What is needed :: A word-for-word transcription of the listing is all that is needed.

Extracted records ::
..............................

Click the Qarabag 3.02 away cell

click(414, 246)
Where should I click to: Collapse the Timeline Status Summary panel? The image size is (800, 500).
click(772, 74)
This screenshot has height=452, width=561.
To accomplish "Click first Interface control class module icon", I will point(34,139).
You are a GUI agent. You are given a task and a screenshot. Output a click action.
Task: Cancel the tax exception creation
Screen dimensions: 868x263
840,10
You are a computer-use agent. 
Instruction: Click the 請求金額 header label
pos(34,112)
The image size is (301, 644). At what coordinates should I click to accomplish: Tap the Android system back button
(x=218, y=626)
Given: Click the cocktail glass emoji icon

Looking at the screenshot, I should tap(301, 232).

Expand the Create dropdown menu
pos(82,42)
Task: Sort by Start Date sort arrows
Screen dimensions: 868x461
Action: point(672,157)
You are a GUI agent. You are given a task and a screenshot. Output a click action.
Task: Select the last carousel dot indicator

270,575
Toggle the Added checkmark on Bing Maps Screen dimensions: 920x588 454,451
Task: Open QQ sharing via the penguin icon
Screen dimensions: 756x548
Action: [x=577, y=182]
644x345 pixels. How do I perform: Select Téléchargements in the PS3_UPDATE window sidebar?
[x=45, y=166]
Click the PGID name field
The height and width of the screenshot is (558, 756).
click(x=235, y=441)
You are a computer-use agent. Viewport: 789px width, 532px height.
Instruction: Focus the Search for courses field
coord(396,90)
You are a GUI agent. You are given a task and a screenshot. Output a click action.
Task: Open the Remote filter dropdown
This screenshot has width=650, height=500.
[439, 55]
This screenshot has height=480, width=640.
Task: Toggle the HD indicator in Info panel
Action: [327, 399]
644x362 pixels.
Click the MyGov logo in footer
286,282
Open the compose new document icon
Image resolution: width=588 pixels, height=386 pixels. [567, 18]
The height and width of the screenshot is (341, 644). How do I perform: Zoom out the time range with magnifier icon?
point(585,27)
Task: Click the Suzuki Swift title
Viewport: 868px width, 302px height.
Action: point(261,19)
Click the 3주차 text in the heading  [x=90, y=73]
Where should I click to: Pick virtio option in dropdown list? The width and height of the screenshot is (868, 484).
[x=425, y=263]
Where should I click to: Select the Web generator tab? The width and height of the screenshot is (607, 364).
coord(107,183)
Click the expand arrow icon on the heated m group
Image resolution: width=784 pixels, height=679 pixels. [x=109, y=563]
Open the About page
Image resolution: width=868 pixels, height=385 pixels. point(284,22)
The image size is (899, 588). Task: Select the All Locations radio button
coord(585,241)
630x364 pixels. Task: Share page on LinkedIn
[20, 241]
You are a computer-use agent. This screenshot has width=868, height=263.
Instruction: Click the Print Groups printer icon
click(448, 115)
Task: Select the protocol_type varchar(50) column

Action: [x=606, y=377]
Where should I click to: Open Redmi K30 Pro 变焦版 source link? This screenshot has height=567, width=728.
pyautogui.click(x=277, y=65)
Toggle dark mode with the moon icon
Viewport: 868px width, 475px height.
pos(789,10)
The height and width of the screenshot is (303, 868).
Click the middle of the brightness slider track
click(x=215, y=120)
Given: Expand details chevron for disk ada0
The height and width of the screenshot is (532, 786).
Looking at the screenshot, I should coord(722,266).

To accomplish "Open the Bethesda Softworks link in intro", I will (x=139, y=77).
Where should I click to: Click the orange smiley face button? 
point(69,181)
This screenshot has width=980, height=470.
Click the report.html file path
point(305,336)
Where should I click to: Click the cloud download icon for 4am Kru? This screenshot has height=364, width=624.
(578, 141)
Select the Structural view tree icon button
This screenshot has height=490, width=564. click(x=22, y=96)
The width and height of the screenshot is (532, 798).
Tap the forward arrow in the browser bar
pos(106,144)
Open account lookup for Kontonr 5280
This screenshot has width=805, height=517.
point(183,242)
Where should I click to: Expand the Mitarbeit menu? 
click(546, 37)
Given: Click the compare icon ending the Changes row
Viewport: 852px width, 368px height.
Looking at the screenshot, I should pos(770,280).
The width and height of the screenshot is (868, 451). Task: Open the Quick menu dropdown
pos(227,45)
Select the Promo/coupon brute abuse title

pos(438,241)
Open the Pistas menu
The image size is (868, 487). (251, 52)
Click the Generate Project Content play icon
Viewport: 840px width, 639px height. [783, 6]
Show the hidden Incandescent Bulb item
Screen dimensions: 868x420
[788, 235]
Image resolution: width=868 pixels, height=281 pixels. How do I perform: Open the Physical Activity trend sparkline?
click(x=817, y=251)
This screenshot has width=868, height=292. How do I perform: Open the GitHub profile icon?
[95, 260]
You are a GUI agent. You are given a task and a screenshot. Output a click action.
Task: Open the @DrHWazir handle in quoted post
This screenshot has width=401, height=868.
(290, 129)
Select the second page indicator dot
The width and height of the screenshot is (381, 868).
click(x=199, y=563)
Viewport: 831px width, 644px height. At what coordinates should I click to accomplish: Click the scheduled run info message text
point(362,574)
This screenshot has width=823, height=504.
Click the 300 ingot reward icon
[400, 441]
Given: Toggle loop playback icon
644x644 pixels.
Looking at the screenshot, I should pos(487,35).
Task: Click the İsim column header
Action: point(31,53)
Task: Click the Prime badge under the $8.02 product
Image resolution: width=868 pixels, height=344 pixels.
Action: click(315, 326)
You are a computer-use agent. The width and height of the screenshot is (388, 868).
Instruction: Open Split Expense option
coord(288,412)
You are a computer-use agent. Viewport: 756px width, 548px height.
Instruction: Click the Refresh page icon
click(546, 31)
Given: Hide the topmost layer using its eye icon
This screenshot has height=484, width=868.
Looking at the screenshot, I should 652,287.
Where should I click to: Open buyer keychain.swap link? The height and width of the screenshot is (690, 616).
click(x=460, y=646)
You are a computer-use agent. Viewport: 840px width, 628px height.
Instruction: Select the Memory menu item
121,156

..............................

Reply to the exercise ::
Click the Qarabag 3.02 away cell

click(414, 246)
Where should I click to: Collapse the Timeline Status Summary panel? The image size is (800, 500).
click(772, 74)
This screenshot has height=452, width=561.
To accomplish "Click first Interface control class module icon", I will point(34,139).
You are a GUI agent. You are given a task and a screenshot. Output a click action.
Task: Cancel the tax exception creation
Screen dimensions: 868x263
840,10
You are a computer-use agent. 
Instruction: Click the 請求金額 header label
pos(34,112)
The image size is (301, 644). At what coordinates should I click to accomplish: Tap the Android system back button
(x=218, y=626)
Given: Click the cocktail glass emoji icon

Looking at the screenshot, I should tap(301, 232).

Expand the Create dropdown menu
pos(82,42)
Task: Sort by Start Date sort arrows
Screen dimensions: 868x461
Action: point(672,157)
You are a GUI agent. You are given a task and a screenshot. Output a click action.
Task: Select the last carousel dot indicator

270,575
Toggle the Added checkmark on Bing Maps Screen dimensions: 920x588 454,451
Task: Open QQ sharing via the penguin icon
Screen dimensions: 756x548
Action: [x=577, y=182]
644x345 pixels. How do I perform: Select Téléchargements in the PS3_UPDATE window sidebar?
[x=45, y=166]
Click the PGID name field
The height and width of the screenshot is (558, 756).
click(x=235, y=441)
You are a computer-use agent. Viewport: 789px width, 532px height.
Instruction: Focus the Search for courses field
coord(396,90)
You are a GUI agent. You are given a task and a screenshot. Output a click action.
Task: Open the Remote filter dropdown
This screenshot has width=650, height=500.
[439, 55]
This screenshot has height=480, width=640.
Task: Toggle the HD indicator in Info panel
Action: [327, 399]
644x362 pixels.
Click the MyGov logo in footer
286,282
Open the compose new document icon
Image resolution: width=588 pixels, height=386 pixels. [567, 18]
The height and width of the screenshot is (341, 644). How do I perform: Zoom out the time range with magnifier icon?
point(585,27)
Task: Click the Suzuki Swift title
Viewport: 868px width, 302px height.
Action: point(261,19)
Click the 3주차 text in the heading  [x=90, y=73]
Where should I click to: Pick virtio option in dropdown list? The width and height of the screenshot is (868, 484).
[x=425, y=263]
Where should I click to: Select the Web generator tab? The width and height of the screenshot is (607, 364).
coord(107,183)
Click the expand arrow icon on the heated m group
Image resolution: width=784 pixels, height=679 pixels. [x=109, y=563]
Open the About page
Image resolution: width=868 pixels, height=385 pixels. point(284,22)
The image size is (899, 588). Task: Select the All Locations radio button
coord(585,241)
630x364 pixels. Task: Share page on LinkedIn
[20, 241]
You are a computer-use agent. This screenshot has width=868, height=263.
Instruction: Click the Print Groups printer icon
click(448, 115)
Task: Select the protocol_type varchar(50) column

Action: [x=606, y=377]
Where should I click to: Open Redmi K30 Pro 变焦版 source link? This screenshot has height=567, width=728.
pyautogui.click(x=277, y=65)
Toggle dark mode with the moon icon
Viewport: 868px width, 475px height.
pos(789,10)
The height and width of the screenshot is (303, 868).
Click the middle of the brightness slider track
click(x=215, y=120)
Given: Expand details chevron for disk ada0
The height and width of the screenshot is (532, 786).
Looking at the screenshot, I should coord(722,266).

To accomplish "Open the Bethesda Softworks link in intro", I will (x=139, y=77).
Where should I click to: Click the orange smiley face button? 
point(69,181)
This screenshot has width=980, height=470.
Click the report.html file path
point(305,336)
Where should I click to: Click the cloud download icon for 4am Kru? This screenshot has height=364, width=624.
(578, 141)
Select the Structural view tree icon button
This screenshot has height=490, width=564. click(x=22, y=96)
The width and height of the screenshot is (532, 798).
Tap the forward arrow in the browser bar
pos(106,144)
Open account lookup for Kontonr 5280
This screenshot has width=805, height=517.
point(183,242)
Where should I click to: Expand the Mitarbeit menu? 
click(546, 37)
Given: Click the compare icon ending the Changes row
Viewport: 852px width, 368px height.
Looking at the screenshot, I should pos(770,280).
The width and height of the screenshot is (868, 451). Task: Open the Quick menu dropdown
pos(227,45)
Select the Promo/coupon brute abuse title

pos(438,241)
Open the Pistas menu
The image size is (868, 487). (251, 52)
Click the Generate Project Content play icon
Viewport: 840px width, 639px height. [783, 6]
Show the hidden Incandescent Bulb item
Screen dimensions: 868x420
[788, 235]
Image resolution: width=868 pixels, height=281 pixels. How do I perform: Open the Physical Activity trend sparkline?
click(x=817, y=251)
This screenshot has width=868, height=292. How do I perform: Open the GitHub profile icon?
[95, 260]
You are a GUI agent. You are given a task and a screenshot. Output a click action.
Task: Open the @DrHWazir handle in quoted post
This screenshot has width=401, height=868.
(290, 129)
Select the second page indicator dot
The width and height of the screenshot is (381, 868).
click(x=199, y=563)
Viewport: 831px width, 644px height. At what coordinates should I click to accomplish: Click the scheduled run info message text
point(362,574)
This screenshot has width=823, height=504.
Click the 300 ingot reward icon
[400, 441]
Given: Toggle loop playback icon
644x644 pixels.
Looking at the screenshot, I should pos(487,35).
Task: Click the İsim column header
Action: point(31,53)
Task: Click the Prime badge under the $8.02 product
Image resolution: width=868 pixels, height=344 pixels.
Action: click(315, 326)
You are a computer-use agent. The width and height of the screenshot is (388, 868).
Instruction: Open Split Expense option
coord(288,412)
You are a computer-use agent. Viewport: 756px width, 548px height.
Instruction: Click the Refresh page icon
click(546, 31)
Given: Hide the topmost layer using its eye icon
This screenshot has height=484, width=868.
Looking at the screenshot, I should 652,287.
Where should I click to: Open buyer keychain.swap link? The height and width of the screenshot is (690, 616).
click(x=460, y=646)
You are a computer-use agent. Viewport: 840px width, 628px height.
Instruction: Select the Memory menu item
121,156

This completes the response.